Phillies

Rising 2B prospect Scott Kingery climbing ladder, impressing Phillies

Rising 2B prospect Scott Kingery climbing ladder, impressing Phillies

The Phillies’ Double A Reading club was a terrific story in 2016.

The Fightin Phils had the second-best record in all of minor-league baseball, their 89 wins topped only by the New York Yankees’ Triple A Scranton/Wilkes-Barre club, which had 91.

Reading trotted out a lineup that included a number of top prospects that will be making their way to Philadelphia soon. Heck, outfielder Roman Quinn and catcher Jorge Alfaro made cameo appearances in September. Sluggers Dylan Cozens and Rhys Hoskins led Reading’s offense with an astounding combined total of 78 homers and 241 RBIs, and pitcher Ben Lively went 7-0 before earning a promotion to Triple A.

There were more contributors than this, but you get the idea.

In August, as the Fightin Phils’ remarkable season was nearing the finish line, a high-ranking official with the big-league club was talking about all the promising players who had helped play a role in Reading’s season. The official ran through a list of names, adding superlatives liberally, and then issued a notable P.S.

§ Exercise task A: In the Phillies article, retype everything from "Reading trotted out" down to "get the idea.".
§ Exercise task B: Translate this sentence from the Phillies article into Spanish: "The Phillies’ Double A Reading club was a terrific story in 2016."

§ Data lines:

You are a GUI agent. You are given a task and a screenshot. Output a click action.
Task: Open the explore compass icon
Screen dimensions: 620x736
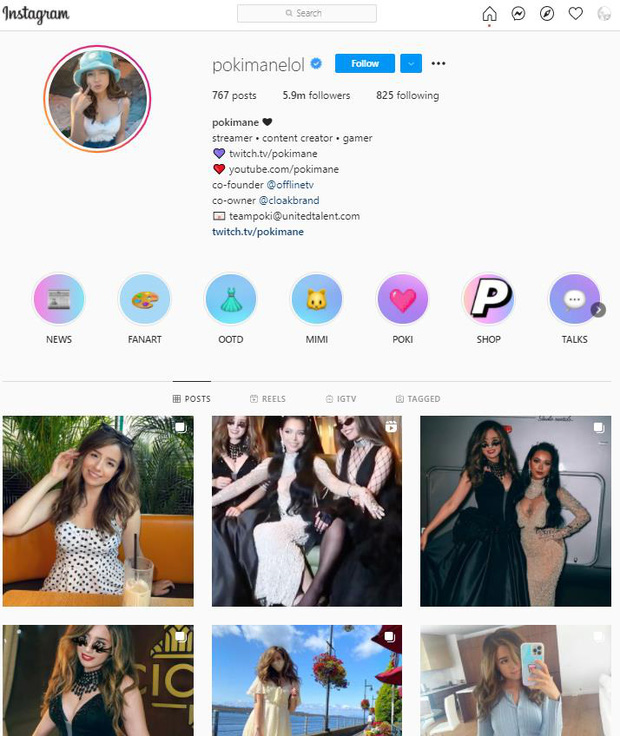click(x=547, y=14)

§ Task solution A:
Reading trotted out a lineup that included a number of top prospects that will be making their way to Philadelphia soon. Heck, outfielder Roman Quinn and catcher Jorge Alfaro made cameo appearances in September. Sluggers Dylan Cozens and Rhys Hoskins led Reading’s offense with an astounding combined total of 78 homers and 241 RBIs, and pitcher Ben Lively went 7-0 before earning a promotion to Triple A.

There were more contributors than this, but you get the idea.

§ Task solution B: El club Doble A de los Phillies en Reading fue una historia estupenda en 2016.